International pharmaceutical MNCs have adopted prudent methods to expand their footprint in emerging nations. Ajit Mahadevan, Partner - Life Sciences, Ernst & Young analyses the same

The
international pharmaceuticals market grew rapidly within the 1990s and in the early 2000s, spurred primarily by market demand in North America and Europe. However, with impeding patent expiries, declining R&D productivity, increasing regulatory and pricing pressures, growth in these markets have been scaling down. Consequently, pharmacy companies are trying to find new avenues of driving growth and ways to improve operational efficiencies. In this context, emerging markets represent a potential growth driver for the business - its contribution to the growth of the international pharma market increased from eight per cent in 2003 to 40 per cent in 2010. Consequently, international pharma MNCs have adopted prudent methods to further expand their footprint in emerging markets such as Brazil, Russia, India and China.

Burgeoning Indian pharma
business
India is considered the most significant emerging markets for that international pharma business, given that it'll feature one of the world’s top ten sales markets by 2020. Currently, it is thought to be one of the fastest-growing pharma industries globally, primarily driven by a large population, evolving patient demographics, increasing health care expenditure, growing urbanisation, rising life expectancy, and active private-sector participation. (Source: Sanofi and Kantar health presentation at EphMrA)

Domestic companies are transforming their
business model to play a more substantial role in international pharma market

The Indian pharma business has been able to claim a share in the international market by leveraging its strengths and enhancing its regulatory and technical maturity. Formulations manufactured in India constitute 20 % of the international generics market by value, as well as the overall share of Indian manufactured formulations is as high as 46 per cent in the generics segment in the emerging markets. However, using the onset of the patent regime, the traditional reverse engineering capabilities of Indian pharma companies are no longer helpful, as they would not be able to replicate the patented product and launch it in the domestic market. Hence, going forward, India could be necessary to leverage its strengths in supply of low priced medicines across the world and invest in newer areas to drive growth.

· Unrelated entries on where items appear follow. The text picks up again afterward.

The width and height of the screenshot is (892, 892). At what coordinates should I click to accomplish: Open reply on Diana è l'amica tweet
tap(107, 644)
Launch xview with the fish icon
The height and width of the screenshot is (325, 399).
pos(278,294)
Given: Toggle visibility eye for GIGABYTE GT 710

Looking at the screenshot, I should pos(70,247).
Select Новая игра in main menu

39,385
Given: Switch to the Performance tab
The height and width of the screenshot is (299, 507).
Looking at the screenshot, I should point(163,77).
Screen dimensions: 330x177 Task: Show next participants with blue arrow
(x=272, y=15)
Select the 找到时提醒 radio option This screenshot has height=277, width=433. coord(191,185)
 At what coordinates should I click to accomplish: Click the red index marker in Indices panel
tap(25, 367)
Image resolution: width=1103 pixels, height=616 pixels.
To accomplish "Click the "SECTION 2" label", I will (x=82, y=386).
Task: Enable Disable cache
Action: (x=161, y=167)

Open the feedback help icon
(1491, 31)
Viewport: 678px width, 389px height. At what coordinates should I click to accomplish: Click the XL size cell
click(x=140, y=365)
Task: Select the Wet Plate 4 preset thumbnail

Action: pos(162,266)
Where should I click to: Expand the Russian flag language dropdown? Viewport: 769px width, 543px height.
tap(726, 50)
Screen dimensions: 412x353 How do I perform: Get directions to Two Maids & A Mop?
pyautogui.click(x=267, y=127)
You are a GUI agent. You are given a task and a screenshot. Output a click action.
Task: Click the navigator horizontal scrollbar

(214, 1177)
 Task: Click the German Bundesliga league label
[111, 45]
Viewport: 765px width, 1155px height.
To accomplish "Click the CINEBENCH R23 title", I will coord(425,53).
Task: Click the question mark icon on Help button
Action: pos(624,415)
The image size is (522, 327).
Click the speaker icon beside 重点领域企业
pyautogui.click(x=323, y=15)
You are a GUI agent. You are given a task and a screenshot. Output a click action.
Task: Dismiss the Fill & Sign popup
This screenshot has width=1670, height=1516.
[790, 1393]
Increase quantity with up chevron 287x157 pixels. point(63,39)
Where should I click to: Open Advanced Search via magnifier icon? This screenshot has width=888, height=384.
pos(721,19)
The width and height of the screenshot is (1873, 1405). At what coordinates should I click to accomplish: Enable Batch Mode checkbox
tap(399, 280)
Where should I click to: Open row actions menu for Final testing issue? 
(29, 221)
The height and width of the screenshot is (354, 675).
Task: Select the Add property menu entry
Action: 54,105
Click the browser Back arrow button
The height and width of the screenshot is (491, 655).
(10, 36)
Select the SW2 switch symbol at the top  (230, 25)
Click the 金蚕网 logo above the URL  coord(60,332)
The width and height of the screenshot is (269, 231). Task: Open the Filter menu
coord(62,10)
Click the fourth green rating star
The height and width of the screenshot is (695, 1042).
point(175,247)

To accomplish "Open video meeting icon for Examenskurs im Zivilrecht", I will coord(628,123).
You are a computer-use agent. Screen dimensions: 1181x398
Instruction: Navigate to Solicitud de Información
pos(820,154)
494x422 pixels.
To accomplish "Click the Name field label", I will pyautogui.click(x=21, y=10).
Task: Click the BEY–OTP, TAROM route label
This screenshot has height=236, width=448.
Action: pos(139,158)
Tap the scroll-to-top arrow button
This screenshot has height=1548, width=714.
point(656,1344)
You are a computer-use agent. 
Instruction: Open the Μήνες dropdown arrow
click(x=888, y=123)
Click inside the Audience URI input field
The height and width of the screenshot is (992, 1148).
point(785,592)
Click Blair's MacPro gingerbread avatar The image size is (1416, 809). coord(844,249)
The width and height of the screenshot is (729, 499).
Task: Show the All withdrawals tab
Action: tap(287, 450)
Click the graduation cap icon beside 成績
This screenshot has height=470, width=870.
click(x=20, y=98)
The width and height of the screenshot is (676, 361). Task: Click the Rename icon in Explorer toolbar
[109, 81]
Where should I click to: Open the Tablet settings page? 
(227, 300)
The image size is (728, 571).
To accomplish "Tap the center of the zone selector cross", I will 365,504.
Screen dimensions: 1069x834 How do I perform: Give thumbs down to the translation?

Opportunities exist ranging from the low-value added segment, containing NDDS ($134 billion opportunity by 20131), super generics ($135 billion worth of product expiring between 2010 and 20152) and biosimilars ($115 billion price of biologics expiring by 20153), to the top quality New Chemical Entity (NCE)/New Biopharmaceutical Entity segment. Thus, domestic companies can look forward to pursue all these opportunities and build capabilities to conduct drug discovery and in house development.